Support Our Local Black Artists!

Photo by C D-X on Unsplash

Ola Mohammed, an assistant professor at York University, has shelves filled with books and records in her office. Her ardour for music likely sparked after hearing Tracy Chapman’s music for the first time when she was around six years old. She remembers asking her mother about the meaning behind Chapman’s songs and what they meant to her.

In “The Art of Black Cultural Production,” a video featuring Mohammed uploaded by York in February 2021, she says that moment was the first time she encountered Black studies and Black feminist thought. Black artists, she says, can delve into the interiority of Black life.

“Oftentimes, there’s this kind of disconnect in understanding Black life and Black being on its own terms,” Mohammed says. “When we do Black studies, it often gets caught up in thinking about particular numbers of violence that Black people disproportionately experience, which is absolutely important for us to understand.

“But the thing is that Black people don’t just exist in relation to violence, right? We are also creative — we live everyday, ordinary lives, too,” she says.

Mohammed names hip-hop music as an example, which can articulate themes of identity and the struggle to belong. K’naan and Shad, for instance, are two Canadian and East African artists whose music resonates with Mohammed.

Requirements. Transcribe the whole article on supporting local Black artists word for word, keeping its wording and punctuation unchanged. The material that comes next is separate from the article above.

Excerpted data.

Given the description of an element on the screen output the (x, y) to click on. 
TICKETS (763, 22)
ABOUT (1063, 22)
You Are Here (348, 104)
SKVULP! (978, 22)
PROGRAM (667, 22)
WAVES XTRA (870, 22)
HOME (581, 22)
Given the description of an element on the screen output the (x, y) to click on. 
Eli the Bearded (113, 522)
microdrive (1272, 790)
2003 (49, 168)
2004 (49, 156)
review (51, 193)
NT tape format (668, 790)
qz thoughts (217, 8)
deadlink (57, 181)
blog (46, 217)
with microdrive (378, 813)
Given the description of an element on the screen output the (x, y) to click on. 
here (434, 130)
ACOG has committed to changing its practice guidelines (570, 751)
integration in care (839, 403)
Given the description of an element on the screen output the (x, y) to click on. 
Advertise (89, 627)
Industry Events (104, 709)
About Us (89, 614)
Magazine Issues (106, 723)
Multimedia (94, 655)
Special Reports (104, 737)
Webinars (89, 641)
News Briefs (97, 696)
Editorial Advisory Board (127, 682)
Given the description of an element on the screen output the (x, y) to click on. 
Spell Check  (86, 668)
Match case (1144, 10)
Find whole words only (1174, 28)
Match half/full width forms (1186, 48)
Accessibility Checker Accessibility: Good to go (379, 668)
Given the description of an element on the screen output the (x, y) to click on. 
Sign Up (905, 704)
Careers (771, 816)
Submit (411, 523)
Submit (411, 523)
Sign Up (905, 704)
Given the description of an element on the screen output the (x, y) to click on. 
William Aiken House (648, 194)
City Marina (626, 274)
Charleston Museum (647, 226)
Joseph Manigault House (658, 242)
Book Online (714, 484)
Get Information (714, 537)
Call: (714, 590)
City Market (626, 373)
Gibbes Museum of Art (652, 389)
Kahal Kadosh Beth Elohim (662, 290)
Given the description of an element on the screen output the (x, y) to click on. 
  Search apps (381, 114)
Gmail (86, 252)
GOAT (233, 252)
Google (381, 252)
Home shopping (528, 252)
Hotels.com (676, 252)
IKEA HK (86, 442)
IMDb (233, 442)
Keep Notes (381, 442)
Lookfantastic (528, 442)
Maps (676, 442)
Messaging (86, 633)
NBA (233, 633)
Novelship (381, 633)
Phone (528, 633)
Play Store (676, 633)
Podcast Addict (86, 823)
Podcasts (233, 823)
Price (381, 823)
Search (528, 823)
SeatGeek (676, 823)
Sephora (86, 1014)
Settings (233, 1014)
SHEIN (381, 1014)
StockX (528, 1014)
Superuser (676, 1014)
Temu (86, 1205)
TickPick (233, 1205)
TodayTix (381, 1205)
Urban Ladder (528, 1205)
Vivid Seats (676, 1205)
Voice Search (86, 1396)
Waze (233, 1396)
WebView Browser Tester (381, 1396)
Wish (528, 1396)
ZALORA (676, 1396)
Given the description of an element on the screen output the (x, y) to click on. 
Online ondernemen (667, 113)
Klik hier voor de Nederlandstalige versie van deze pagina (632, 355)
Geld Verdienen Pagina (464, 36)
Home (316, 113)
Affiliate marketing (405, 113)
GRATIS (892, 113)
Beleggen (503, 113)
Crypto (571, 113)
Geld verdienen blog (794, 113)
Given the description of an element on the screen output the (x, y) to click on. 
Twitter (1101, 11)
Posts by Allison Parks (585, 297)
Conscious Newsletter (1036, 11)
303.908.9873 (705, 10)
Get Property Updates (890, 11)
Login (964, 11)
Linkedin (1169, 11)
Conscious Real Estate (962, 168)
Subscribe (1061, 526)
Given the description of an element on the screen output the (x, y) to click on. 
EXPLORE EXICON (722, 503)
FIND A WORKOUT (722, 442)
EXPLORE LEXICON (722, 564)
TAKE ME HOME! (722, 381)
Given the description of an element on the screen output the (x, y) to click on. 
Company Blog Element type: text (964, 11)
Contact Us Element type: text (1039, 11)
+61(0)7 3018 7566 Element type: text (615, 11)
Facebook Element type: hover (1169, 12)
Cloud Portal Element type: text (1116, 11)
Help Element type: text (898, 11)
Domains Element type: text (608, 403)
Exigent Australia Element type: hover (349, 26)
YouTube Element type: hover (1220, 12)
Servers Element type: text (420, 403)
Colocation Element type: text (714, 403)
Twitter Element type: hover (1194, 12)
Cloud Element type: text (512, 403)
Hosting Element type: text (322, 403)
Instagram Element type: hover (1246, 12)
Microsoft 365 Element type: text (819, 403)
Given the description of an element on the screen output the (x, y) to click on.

Solution.
Support Our Local Black Artists!

Photo by C D-X on Unsplash

Ola Mohammed, an assistant professor at York University, has shelves filled with books and records in her office. Her ardour for music likely sparked after hearing Tracy Chapman’s music for the first time when she was around six years old. She remembers asking her mother about the meaning behind Chapman’s songs and what they meant to her.

In “The Art of Black Cultural Production,” a video featuring Mohammed uploaded by York in February 2021, she says that moment was the first time she encountered Black studies and Black feminist thought. Black artists, she says, can delve into the interiority of Black life.

“Oftentimes, there’s this kind of disconnect in understanding Black life and Black being on its own terms,” Mohammed says. “When we do Black studies, it often gets caught up in thinking about particular numbers of violence that Black people disproportionately experience, which is absolutely important for us to understand.

“But the thing is that Black people don’t just exist in relation to violence, right? We are also creative — we live everyday, ordinary lives, too,” she says.

Mohammed names hip-hop music as an example, which can articulate themes of identity and the struggle to belong. K’naan and Shad, for instance, are two Canadian and East African artists whose music resonates with Mohammed.